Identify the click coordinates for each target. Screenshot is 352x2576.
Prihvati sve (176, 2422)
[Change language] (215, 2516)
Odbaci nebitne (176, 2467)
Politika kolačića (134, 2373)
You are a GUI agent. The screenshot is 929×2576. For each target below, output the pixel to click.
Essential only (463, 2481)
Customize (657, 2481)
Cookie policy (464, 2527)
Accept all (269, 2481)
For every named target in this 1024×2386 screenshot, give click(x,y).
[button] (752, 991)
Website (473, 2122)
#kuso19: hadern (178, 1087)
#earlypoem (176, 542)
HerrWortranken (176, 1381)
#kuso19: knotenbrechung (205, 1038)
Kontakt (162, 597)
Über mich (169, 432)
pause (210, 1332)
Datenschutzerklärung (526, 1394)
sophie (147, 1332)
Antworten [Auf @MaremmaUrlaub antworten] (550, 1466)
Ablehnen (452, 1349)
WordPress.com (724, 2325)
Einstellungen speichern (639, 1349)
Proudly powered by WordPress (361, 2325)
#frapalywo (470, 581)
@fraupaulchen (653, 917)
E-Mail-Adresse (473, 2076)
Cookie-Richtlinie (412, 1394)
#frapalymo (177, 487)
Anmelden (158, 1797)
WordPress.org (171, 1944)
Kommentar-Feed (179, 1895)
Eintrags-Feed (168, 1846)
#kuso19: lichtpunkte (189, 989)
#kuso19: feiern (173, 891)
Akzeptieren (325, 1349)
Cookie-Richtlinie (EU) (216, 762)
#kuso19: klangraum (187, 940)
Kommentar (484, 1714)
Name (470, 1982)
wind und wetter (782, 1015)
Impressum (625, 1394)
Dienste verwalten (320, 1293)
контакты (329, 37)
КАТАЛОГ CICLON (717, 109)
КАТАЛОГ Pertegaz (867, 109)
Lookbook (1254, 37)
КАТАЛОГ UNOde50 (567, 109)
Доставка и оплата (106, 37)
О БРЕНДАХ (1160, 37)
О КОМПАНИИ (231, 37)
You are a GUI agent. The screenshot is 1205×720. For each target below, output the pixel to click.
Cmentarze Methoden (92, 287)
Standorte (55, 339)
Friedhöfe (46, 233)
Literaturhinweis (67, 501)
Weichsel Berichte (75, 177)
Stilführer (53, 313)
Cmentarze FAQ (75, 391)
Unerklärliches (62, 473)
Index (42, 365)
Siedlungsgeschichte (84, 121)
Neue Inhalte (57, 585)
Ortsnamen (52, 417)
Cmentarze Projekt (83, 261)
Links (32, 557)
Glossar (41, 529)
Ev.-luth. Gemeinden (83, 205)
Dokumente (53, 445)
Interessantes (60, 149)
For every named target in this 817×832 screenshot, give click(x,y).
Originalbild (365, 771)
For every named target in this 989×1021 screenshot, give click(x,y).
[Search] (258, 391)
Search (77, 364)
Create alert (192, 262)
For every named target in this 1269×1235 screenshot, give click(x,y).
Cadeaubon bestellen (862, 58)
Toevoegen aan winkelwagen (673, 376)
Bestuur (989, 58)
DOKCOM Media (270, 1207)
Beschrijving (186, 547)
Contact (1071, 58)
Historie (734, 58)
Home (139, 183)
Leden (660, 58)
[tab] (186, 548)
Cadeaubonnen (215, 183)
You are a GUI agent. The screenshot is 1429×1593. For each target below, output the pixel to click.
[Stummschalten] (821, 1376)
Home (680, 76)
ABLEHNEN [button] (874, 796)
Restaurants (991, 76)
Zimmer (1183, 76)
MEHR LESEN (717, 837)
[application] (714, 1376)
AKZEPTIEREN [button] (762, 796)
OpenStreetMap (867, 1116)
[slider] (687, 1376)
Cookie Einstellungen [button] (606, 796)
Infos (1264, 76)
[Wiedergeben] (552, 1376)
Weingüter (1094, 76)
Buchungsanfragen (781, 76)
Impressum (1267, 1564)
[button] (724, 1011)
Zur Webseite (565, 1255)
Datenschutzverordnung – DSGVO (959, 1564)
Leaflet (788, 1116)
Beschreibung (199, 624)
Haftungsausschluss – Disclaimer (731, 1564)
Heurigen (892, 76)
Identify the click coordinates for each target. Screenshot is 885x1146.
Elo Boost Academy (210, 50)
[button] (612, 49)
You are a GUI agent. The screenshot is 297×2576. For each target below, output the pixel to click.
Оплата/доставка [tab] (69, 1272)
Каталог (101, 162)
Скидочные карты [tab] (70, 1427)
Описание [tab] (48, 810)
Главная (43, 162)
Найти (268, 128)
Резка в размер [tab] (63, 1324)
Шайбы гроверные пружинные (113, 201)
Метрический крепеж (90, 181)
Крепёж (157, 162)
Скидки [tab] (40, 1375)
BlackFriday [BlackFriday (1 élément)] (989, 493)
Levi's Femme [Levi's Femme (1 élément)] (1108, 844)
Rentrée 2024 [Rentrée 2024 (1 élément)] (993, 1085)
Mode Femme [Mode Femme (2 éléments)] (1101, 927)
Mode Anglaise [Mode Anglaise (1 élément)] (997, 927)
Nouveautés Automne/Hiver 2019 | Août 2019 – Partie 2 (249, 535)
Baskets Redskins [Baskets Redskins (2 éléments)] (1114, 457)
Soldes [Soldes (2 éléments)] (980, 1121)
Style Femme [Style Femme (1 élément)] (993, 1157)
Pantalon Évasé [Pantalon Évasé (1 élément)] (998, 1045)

|---|

OBJECTIVE -> Convert the listing above into a JSON list of strings, with one string for each line and any blank lines left out.

SOLUTION TO THIS PROBLEM ->
[
  "Identify the click coordinates for each target. Screenshot is 352x2576.",
  "Prihvati sve (176, 2422)",
  "[Change language] (215, 2516)",
  "Odbaci nebitne (176, 2467)",
  "Politika kolačića (134, 2373)",
  "You are a GUI agent. The screenshot is 929×2576. For each target below, output the pixel to click.",
  "Essential only (463, 2481)",
  "Customize (657, 2481)",
  "Cookie policy (464, 2527)",
  "Accept all (269, 2481)",
  "For every named target in this 1024×2386 screenshot, give click(x,y).",
  "[button] (752, 991)",
  "Website (473, 2122)",
  "#kuso19: hadern (178, 1087)",
  "#earlypoem (176, 542)",
  "HerrWortranken (176, 1381)",
  "#kuso19: knotenbrechung (205, 1038)",
  "Kontakt (162, 597)",
  "Über mich (169, 432)",
  "pause (210, 1332)",
  "Datenschutzerklärung (526, 1394)",
  "sophie (147, 1332)",
  "Antworten [Auf @MaremmaUrlaub antworten] (550, 1466)",
  "Ablehnen (452, 1349)",
  "WordPress.com (724, 2325)",
  "Einstellungen speichern (639, 1349)",
  "Proudly powered by WordPress (361, 2325)",
  "#frapalywo (470, 581)",
  "@fraupaulchen (653, 917)",
  "E-Mail-Adresse (473, 2076)",
  "Cookie-Richtlinie (412, 1394)",
  "#frapalymo (177, 487)",
  "Anmelden (158, 1797)",
  "WordPress.org (171, 1944)",
  "Kommentar-Feed (179, 1895)",
  "Eintrags-Feed (168, 1846)",
  "#kuso19: lichtpunkte (189, 989)",
  "#kuso19: feiern (173, 891)",
  "Akzeptieren (325, 1349)",
  "Cookie-Richtlinie (EU) (216, 762)",
  "#kuso19: klangraum (187, 940)",
  "Kommentar (484, 1714)",
  "Name (470, 1982)",
  "wind und wetter (782, 1015)",
  "Impressum (625, 1394)",
  "Dienste verwalten (320, 1293)",
  "контакты (329, 37)",
  "КАТАЛОГ CICLON (717, 109)",
  "КАТАЛОГ Pertegaz (867, 109)",
  "Lookbook (1254, 37)",
  "КАТАЛОГ UNOde50 (567, 109)",
  "Доставка и оплата (106, 37)",
  "О БРЕНДАХ (1160, 37)",
  "О КОМПАНИИ (231, 37)",
  "You are a GUI agent. The screenshot is 1205×720. For each target below, output the pixel to click.",
  "Cmentarze Methoden (92, 287)",
  "Standorte (55, 339)",
  "Friedhöfe (46, 233)",
  "Literaturhinweis (67, 501)",
  "Weichsel Berichte (75, 177)",
  "Stilführer (53, 313)",
  "Cmentarze FAQ (75, 391)",
  "Unerklärliches (62, 473)",
  "Index (42, 365)",
  "Siedlungsgeschichte (84, 121)",
  "Neue Inhalte (57, 585)",
  "Ortsnamen (52, 417)",
  "Cmentarze Projekt (83, 261)",
  "Links (32, 557)",
  "Glossar (41, 529)",
  "Ev.-luth. Gemeinden (83, 205)",
  "Dokumente (53, 445)",
  "Interessantes (60, 149)",
  "For every named target in this 817×832 screenshot, give click(x,y).",
  "Originalbild (365, 771)",
  "For every named target in this 989×1021 screenshot, give click(x,y).",
  "[Search] (258, 391)",
  "Search (77, 364)",
  "Create alert (192, 262)",
  "For every named target in this 1269×1235 screenshot, give click(x,y).",
  "Cadeaubon bestellen (862, 58)",
  "Toevoegen aan winkelwagen (673, 376)",
  "Bestuur (989, 58)",
  "DOKCOM Media (270, 1207)",
  "Beschrijving (186, 547)",
  "Contact (1071, 58)",
  "Historie (734, 58)",
  "Home (139, 183)",
  "Leden (660, 58)",
  "[tab] (186, 548)",
  "Cadeaubonnen (215, 183)",
  "You are a GUI agent. The screenshot is 1429×1593. For each target below, output the pixel to click.",
  "[Stummschalten] (821, 1376)",
  "Home (680, 76)",
  "ABLEHNEN [button] (874, 796)",
  "Restaurants (991, 76)",
  "Zimmer (1183, 76)",
  "MEHR LESEN (717, 837)",
  "[application] (714, 1376)",
  "AKZEPTIEREN [button] (762, 796)",
  "OpenStreetMap (867, 1116)",
  "[slider] (687, 1376)",
  "Cookie Einstellungen [button] (606, 796)",
  "Infos (1264, 76)",
  "[Wiedergeben] (552, 1376)",
  "Weingüter (1094, 76)",
  "Buchungsanfragen (781, 76)",
  "Impressum (1267, 1564)",
  "[button] (724, 1011)",
  "Zur Webseite (565, 1255)",
  "Datenschutzverordnung – DSGVO (959, 1564)",
  "Leaflet (788, 1116)",
  "Beschreibung (199, 624)",
  "Haftungsausschluss – Disclaimer (731, 1564)",
  "Heurigen (892, 76)",
  "Identify the click coordinates for each target. Screenshot is 885x1146.",
  "Elo Boost Academy (210, 50)",
  "[button] (612, 49)",
  "You are a GUI agent. The screenshot is 297×2576. For each target below, output the pixel to click.",
  "Оплата/доставка [tab] (69, 1272)",
  "Каталог (101, 162)",
  "Скидочные карты [tab] (70, 1427)",
  "Описание [tab] (48, 810)",
  "Главная (43, 162)",
  "Найти (268, 128)",
  "Резка в размер [tab] (63, 1324)",
  "Шайбы гроверные пружинные (113, 201)",
  "Метрический крепеж (90, 181)",
  "Крепёж (157, 162)",
  "Скидки [tab] (40, 1375)",
  "BlackFriday [BlackFriday (1 élément)] (989, 493)",
  "Levi's Femme [Levi's Femme (1 élément)] (1108, 844)",
  "Rentrée 2024 [Rentrée 2024 (1 élément)] (993, 1085)",
  "Mode Femme [Mode Femme (2 éléments)] (1101, 927)",
  "Mode Anglaise [Mode Anglaise (1 élément)] (997, 927)",
  "Nouveautés Automne/Hiver 2019 | Août 2019 – Partie 2 (249, 535)",
  "Baskets Redskins [Baskets Redskins (2 éléments)] (1114, 457)",
  "Soldes [Soldes (2 éléments)] (980, 1121)",
  "Style Femme [Style Femme (1 élément)] (993, 1157)",
  "Pantalon Évasé [Pantalon Évasé (1 élément)] (998, 1045)"
]